Action item: Restate verbatim the span of lines below between the line with "Given: Click the Epic Games logo" and the line with "Select the Historical Period row label", including those two lines, and only that span.

Provided data:
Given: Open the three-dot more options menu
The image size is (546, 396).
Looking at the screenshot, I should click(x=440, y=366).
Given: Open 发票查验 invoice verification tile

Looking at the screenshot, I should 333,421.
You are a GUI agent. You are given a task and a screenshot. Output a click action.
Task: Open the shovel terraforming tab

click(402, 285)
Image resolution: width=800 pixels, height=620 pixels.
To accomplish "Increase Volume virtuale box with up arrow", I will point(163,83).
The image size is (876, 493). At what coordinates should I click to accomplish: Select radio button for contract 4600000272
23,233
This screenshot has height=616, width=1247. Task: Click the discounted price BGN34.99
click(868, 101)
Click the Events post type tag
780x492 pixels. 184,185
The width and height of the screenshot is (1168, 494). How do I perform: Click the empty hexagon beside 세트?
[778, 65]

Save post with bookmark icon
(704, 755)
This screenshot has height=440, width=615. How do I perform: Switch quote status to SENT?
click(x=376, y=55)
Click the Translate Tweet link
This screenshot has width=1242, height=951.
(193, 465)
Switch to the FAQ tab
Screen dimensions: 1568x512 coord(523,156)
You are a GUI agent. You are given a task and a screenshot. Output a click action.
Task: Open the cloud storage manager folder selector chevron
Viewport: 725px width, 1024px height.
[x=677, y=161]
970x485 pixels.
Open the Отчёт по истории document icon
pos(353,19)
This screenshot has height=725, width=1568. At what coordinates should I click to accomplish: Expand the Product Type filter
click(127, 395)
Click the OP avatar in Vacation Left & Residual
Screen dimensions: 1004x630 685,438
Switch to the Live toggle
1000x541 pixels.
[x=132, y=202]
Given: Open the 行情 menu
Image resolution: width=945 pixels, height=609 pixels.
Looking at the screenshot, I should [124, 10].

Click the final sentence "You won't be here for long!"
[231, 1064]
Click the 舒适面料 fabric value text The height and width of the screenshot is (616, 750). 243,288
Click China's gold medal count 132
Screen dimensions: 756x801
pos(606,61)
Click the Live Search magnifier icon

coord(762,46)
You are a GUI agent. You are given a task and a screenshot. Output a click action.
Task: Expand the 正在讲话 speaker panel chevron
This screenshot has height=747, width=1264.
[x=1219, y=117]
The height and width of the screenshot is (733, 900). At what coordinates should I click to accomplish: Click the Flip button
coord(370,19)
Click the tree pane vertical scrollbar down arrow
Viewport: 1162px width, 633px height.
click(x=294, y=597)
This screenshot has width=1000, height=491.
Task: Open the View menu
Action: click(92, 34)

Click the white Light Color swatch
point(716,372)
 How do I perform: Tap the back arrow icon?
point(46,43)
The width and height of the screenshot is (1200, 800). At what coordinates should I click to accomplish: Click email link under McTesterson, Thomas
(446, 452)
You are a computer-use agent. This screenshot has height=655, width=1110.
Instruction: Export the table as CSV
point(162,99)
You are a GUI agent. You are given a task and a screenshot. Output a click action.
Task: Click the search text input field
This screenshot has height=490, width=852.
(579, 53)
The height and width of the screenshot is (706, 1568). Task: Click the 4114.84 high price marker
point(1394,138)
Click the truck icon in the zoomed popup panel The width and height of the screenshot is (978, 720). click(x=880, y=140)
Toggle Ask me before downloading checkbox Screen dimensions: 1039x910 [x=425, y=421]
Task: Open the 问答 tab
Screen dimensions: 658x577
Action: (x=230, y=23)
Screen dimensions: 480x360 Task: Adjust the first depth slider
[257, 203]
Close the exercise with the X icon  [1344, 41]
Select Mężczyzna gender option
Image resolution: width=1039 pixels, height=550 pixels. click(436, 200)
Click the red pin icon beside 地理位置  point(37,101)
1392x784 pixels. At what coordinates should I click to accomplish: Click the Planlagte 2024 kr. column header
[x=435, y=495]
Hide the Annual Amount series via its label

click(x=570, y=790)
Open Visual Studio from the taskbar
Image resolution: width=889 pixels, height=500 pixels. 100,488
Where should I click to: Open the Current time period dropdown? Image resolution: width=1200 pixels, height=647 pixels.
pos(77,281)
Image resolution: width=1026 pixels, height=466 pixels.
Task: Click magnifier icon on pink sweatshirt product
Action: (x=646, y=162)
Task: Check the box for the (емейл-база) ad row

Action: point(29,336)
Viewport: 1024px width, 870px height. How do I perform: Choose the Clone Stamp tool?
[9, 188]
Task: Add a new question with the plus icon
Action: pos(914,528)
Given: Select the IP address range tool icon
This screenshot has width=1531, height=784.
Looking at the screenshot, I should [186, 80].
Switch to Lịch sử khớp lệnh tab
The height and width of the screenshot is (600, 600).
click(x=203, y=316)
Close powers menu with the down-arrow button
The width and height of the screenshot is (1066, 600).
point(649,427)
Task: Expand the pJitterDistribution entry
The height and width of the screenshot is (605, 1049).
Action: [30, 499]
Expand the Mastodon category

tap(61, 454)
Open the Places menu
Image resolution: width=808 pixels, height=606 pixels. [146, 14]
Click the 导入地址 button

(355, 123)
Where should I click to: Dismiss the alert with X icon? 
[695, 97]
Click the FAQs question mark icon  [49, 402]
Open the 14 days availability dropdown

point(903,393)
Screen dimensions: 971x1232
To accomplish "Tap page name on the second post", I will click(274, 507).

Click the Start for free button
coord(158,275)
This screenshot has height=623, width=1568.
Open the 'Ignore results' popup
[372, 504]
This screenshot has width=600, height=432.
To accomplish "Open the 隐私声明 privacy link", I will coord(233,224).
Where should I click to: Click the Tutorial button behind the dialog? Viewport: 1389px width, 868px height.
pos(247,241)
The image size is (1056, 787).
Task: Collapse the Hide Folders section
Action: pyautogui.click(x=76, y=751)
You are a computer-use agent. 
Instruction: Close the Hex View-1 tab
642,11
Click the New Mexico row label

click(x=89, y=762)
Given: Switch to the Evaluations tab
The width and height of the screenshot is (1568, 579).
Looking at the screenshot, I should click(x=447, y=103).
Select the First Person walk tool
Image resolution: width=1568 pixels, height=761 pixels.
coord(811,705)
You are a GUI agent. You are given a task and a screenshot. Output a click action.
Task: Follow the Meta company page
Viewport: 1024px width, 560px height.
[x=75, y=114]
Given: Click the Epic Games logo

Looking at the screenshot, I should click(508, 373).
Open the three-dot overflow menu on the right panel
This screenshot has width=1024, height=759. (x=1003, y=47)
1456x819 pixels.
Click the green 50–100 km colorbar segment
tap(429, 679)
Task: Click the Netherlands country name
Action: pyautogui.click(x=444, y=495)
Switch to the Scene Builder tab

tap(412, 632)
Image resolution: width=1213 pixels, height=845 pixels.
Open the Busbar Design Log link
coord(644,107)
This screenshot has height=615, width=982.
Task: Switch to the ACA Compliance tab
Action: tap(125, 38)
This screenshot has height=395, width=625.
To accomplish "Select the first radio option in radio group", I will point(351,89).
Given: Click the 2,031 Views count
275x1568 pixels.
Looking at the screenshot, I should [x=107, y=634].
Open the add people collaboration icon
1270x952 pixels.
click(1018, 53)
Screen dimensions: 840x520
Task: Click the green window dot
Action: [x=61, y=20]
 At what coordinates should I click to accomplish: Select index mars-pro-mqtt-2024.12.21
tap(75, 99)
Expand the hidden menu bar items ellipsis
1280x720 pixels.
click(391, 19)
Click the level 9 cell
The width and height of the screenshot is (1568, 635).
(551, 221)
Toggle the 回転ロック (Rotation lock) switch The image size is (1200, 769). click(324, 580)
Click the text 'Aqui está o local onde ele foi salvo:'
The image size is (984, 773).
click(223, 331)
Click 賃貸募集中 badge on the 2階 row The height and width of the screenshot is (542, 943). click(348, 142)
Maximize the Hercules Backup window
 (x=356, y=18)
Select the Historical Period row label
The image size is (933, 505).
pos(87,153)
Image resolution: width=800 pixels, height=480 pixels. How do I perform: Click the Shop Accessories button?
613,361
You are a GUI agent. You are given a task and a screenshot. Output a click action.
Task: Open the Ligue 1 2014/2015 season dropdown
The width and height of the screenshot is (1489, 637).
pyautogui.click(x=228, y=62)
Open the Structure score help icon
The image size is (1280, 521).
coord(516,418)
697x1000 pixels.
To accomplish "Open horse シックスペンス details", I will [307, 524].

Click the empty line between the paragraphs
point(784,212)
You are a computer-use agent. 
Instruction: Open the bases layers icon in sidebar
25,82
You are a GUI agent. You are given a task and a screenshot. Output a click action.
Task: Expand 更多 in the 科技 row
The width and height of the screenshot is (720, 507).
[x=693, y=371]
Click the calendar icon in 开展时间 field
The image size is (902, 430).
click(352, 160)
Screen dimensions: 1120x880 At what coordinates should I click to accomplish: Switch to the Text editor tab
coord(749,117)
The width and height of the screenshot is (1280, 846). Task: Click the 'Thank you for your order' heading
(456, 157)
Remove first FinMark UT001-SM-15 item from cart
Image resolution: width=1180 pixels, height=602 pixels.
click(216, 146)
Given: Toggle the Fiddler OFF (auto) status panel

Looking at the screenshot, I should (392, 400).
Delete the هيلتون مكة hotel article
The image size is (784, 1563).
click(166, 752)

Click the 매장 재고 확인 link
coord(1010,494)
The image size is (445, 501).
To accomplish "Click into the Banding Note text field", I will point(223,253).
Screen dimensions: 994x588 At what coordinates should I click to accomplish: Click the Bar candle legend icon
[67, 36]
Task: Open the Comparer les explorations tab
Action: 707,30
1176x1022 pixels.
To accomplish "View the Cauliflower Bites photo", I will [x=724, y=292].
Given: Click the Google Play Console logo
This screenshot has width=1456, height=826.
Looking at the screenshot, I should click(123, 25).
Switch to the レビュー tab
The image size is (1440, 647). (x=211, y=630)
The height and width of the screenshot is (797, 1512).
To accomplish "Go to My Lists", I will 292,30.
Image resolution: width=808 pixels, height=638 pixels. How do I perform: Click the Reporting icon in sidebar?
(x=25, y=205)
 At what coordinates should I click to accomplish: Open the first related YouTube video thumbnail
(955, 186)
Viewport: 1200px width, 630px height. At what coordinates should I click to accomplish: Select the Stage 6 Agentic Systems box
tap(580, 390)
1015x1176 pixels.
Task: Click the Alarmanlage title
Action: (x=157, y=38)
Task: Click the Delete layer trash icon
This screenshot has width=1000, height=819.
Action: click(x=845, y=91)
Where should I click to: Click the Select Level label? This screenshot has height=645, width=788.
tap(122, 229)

Answer for the task:
Given: Click the Epic Games logo

Looking at the screenshot, I should click(508, 373).
Open the three-dot overflow menu on the right panel
This screenshot has width=1024, height=759. (x=1003, y=47)
1456x819 pixels.
Click the green 50–100 km colorbar segment
tap(429, 679)
Task: Click the Netherlands country name
Action: pyautogui.click(x=444, y=495)
Switch to the Scene Builder tab

tap(412, 632)
Image resolution: width=1213 pixels, height=845 pixels.
Open the Busbar Design Log link
coord(644,107)
This screenshot has height=615, width=982.
Task: Switch to the ACA Compliance tab
Action: tap(125, 38)
This screenshot has height=395, width=625.
To accomplish "Select the first radio option in radio group", I will point(351,89).
Given: Click the 2,031 Views count
275x1568 pixels.
Looking at the screenshot, I should [x=107, y=634].
Open the add people collaboration icon
1270x952 pixels.
click(1018, 53)
Screen dimensions: 840x520
Task: Click the green window dot
Action: [x=61, y=20]
 At what coordinates should I click to accomplish: Select index mars-pro-mqtt-2024.12.21
tap(75, 99)
Expand the hidden menu bar items ellipsis
1280x720 pixels.
click(391, 19)
Click the level 9 cell
The width and height of the screenshot is (1568, 635).
(551, 221)
Toggle the 回転ロック (Rotation lock) switch The image size is (1200, 769). click(324, 580)
Click the text 'Aqui está o local onde ele foi salvo:'
The image size is (984, 773).
click(223, 331)
Click 賃貸募集中 badge on the 2階 row The height and width of the screenshot is (542, 943). click(348, 142)
Maximize the Hercules Backup window
 (x=356, y=18)
Select the Historical Period row label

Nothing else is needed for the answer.